Records supplied

↓↓↓

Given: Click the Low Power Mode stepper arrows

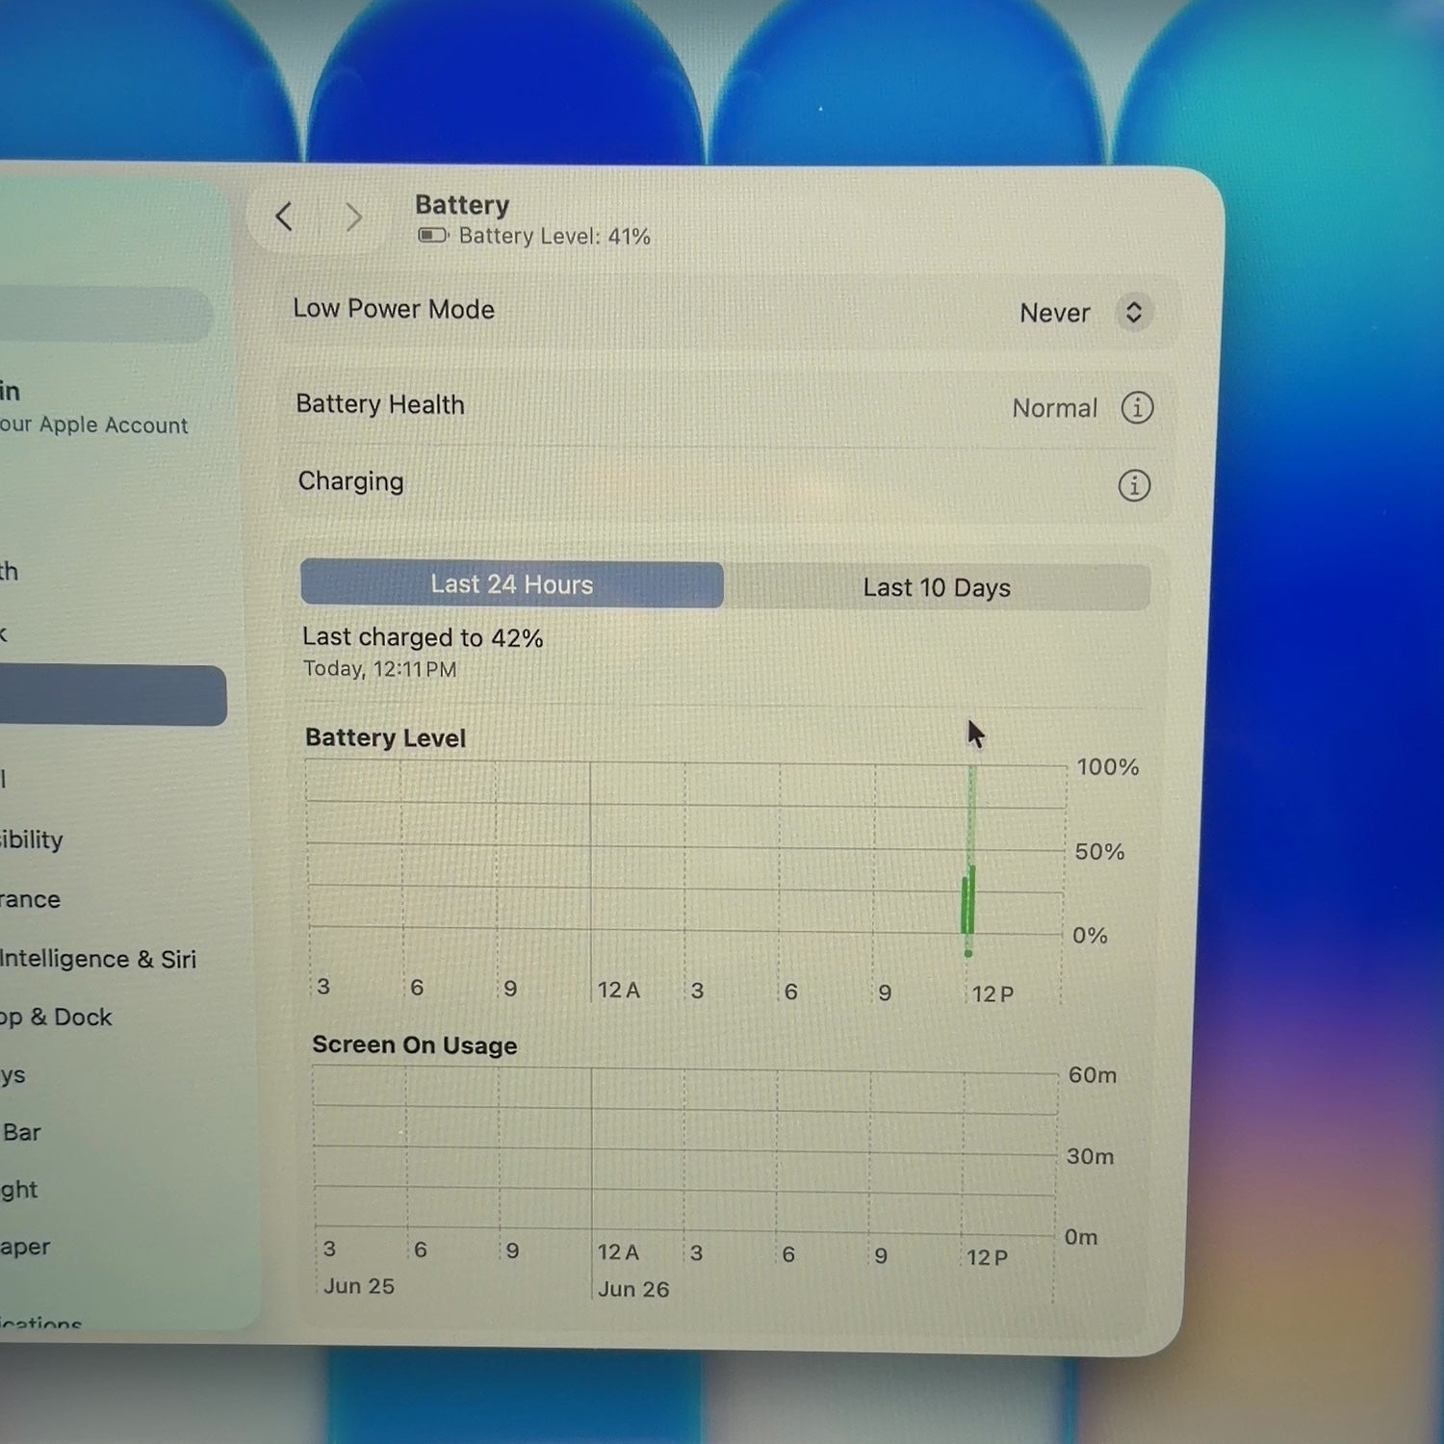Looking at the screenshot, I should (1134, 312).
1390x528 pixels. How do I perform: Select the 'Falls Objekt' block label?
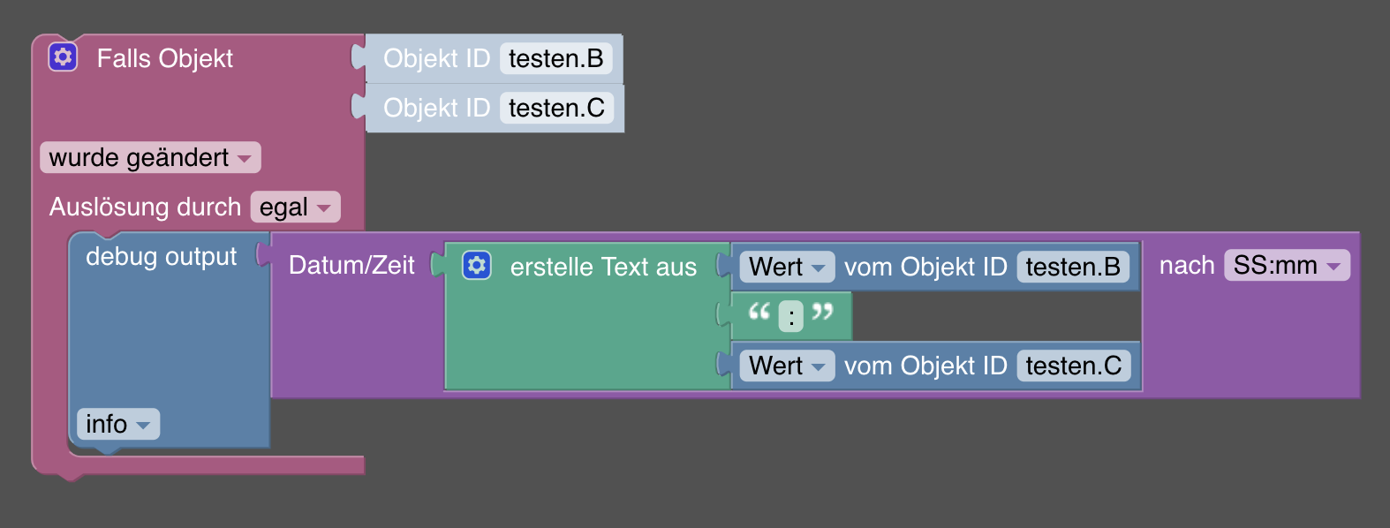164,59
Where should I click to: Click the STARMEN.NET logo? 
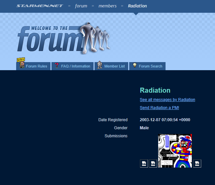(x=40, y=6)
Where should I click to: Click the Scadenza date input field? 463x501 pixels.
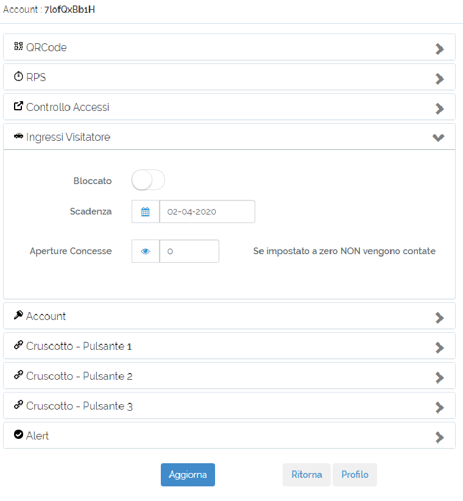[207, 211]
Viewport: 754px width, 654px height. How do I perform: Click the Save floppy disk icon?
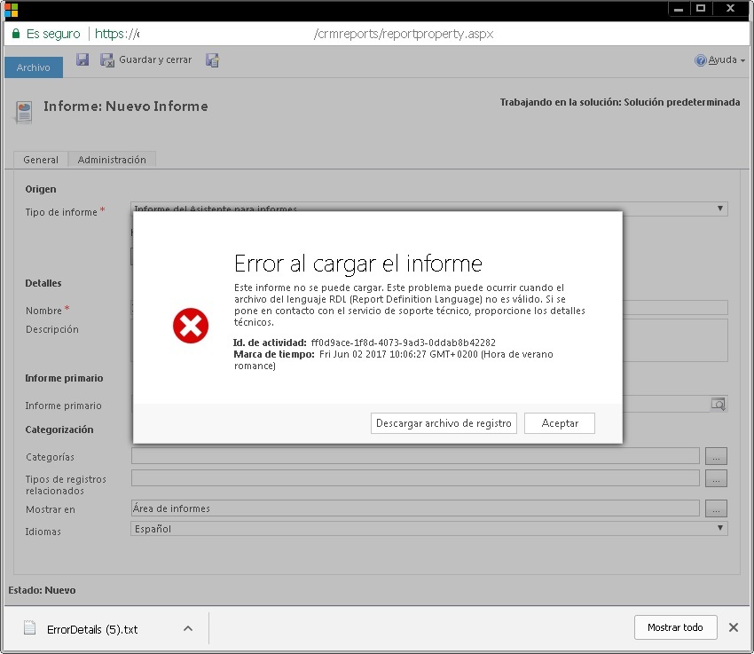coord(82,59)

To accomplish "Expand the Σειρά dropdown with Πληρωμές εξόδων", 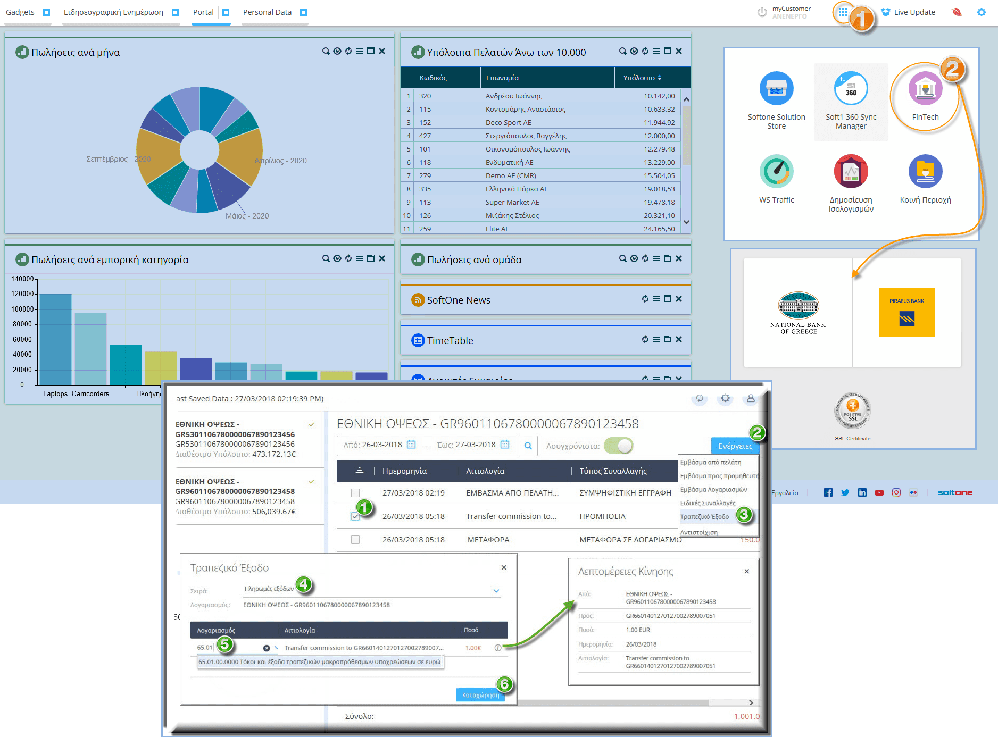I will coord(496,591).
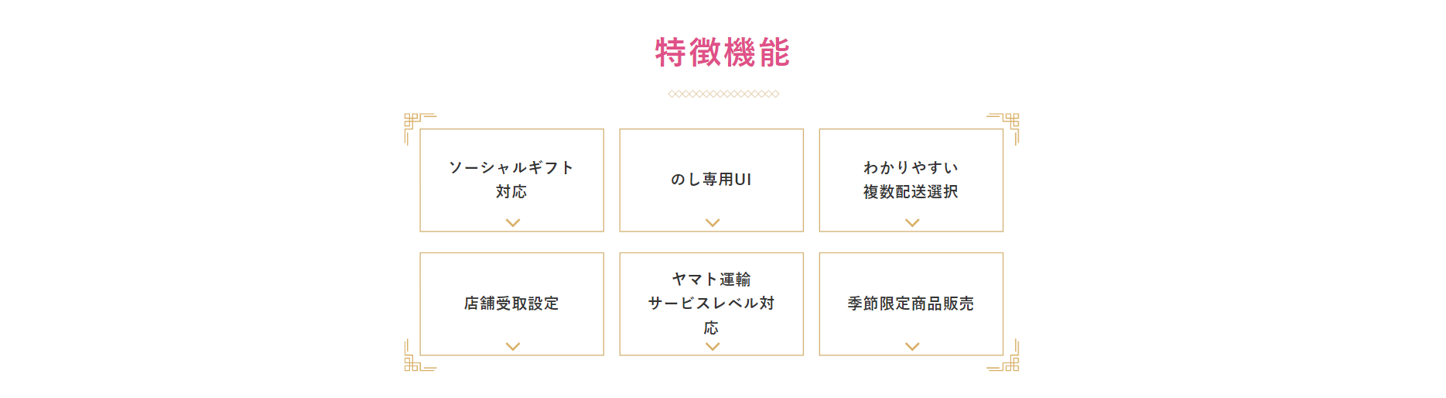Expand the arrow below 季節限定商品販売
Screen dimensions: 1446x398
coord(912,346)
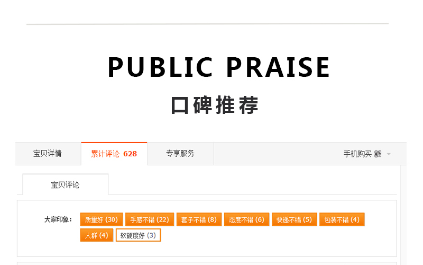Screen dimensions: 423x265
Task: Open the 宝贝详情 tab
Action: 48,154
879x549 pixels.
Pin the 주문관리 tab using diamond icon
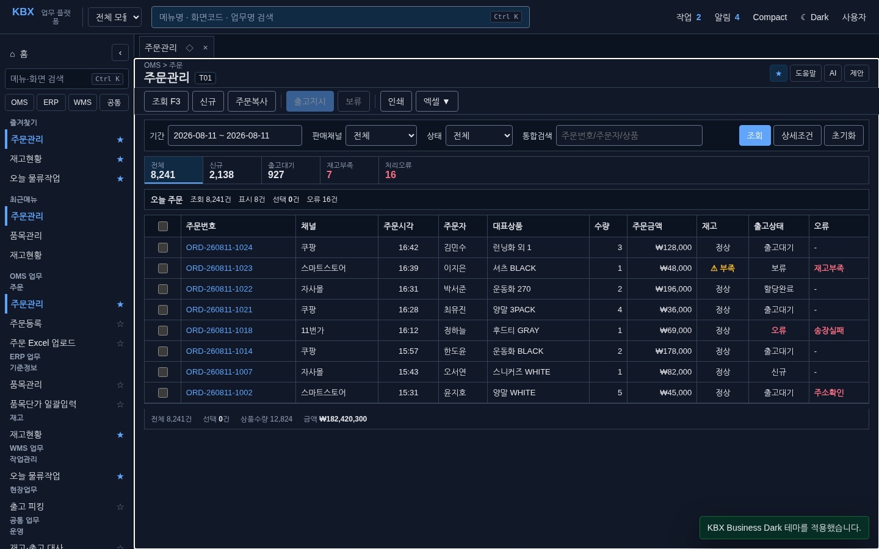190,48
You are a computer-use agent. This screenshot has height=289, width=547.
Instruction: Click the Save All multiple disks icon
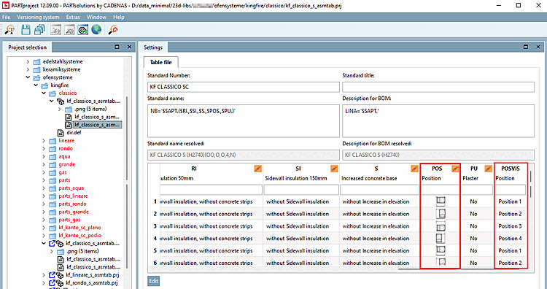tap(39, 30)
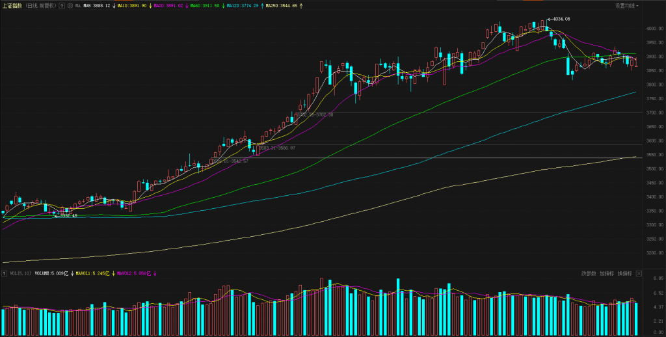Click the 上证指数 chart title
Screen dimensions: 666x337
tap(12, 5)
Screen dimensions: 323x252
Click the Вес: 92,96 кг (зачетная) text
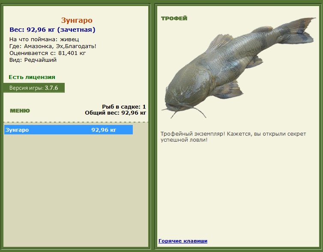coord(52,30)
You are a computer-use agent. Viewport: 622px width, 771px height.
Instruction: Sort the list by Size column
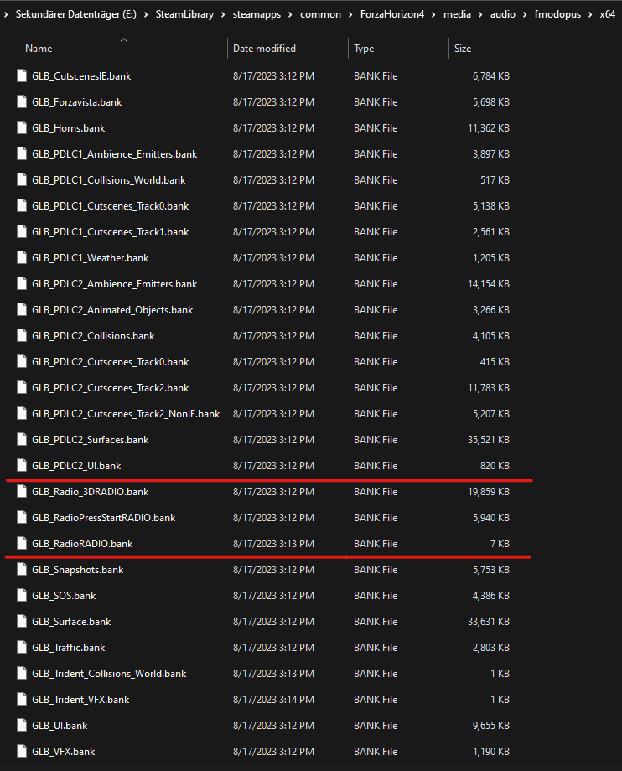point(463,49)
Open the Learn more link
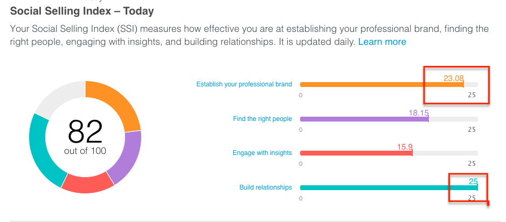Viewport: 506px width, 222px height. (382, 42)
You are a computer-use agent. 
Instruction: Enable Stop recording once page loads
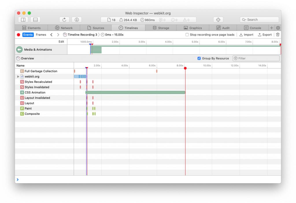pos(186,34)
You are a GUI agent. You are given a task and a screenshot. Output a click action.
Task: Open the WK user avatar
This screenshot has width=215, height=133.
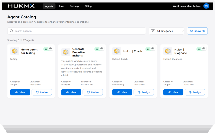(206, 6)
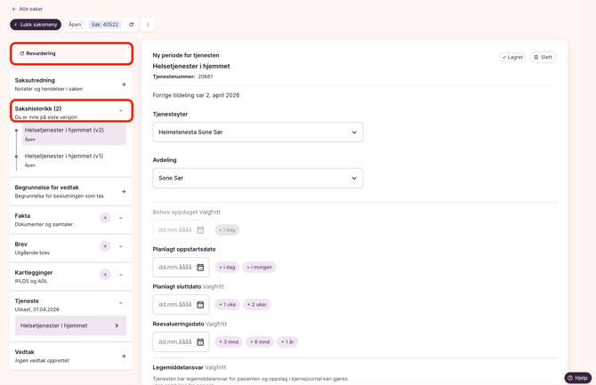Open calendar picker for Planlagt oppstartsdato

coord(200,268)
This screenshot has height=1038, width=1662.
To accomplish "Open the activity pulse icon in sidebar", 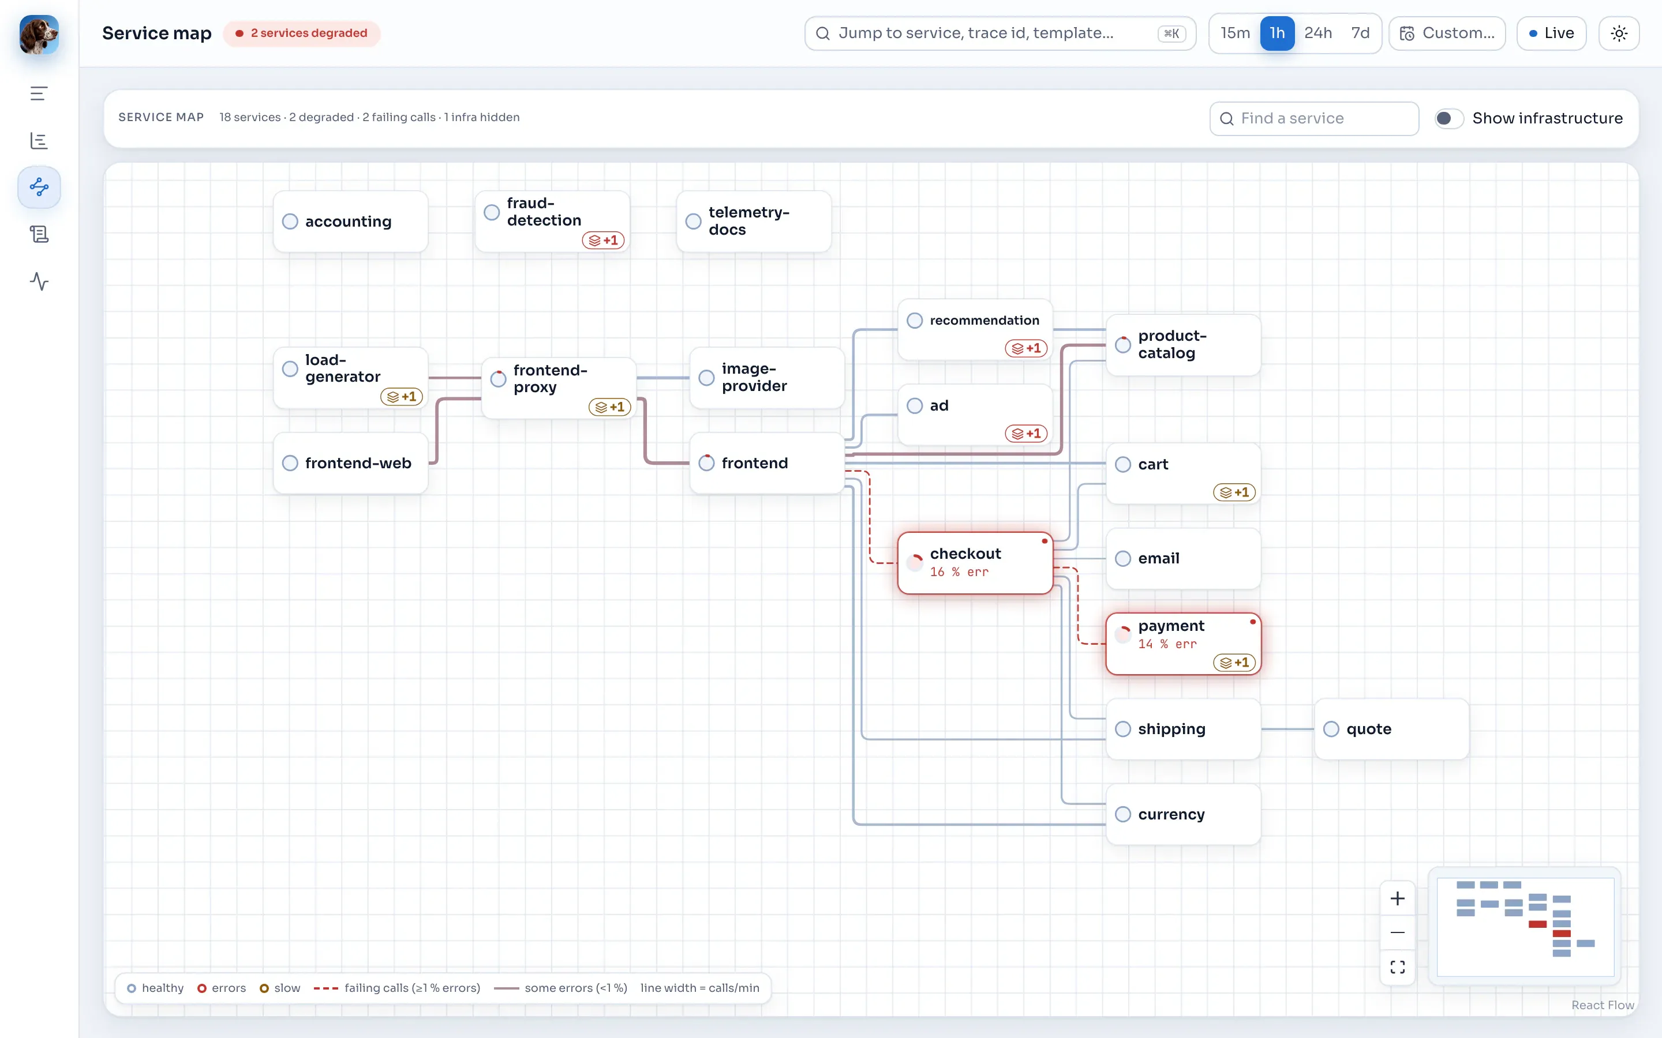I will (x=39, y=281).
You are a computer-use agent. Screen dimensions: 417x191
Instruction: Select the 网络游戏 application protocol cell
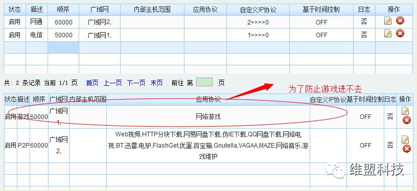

↑↑↑

Exercise objective
Read the listing. Copy each line that has the word "agent" in it.

Solution to this exercise
You are a computer-use agent. This screenshot has height=289, width=547.
You are a computer-use agent. Viewport: 622px width, 771px height.
You are a computer-use agent. 
You are a GUI agent. You are given a task and a screenshot. Output a click action.
You are a computer-use agent. Screen dimensions: 417x191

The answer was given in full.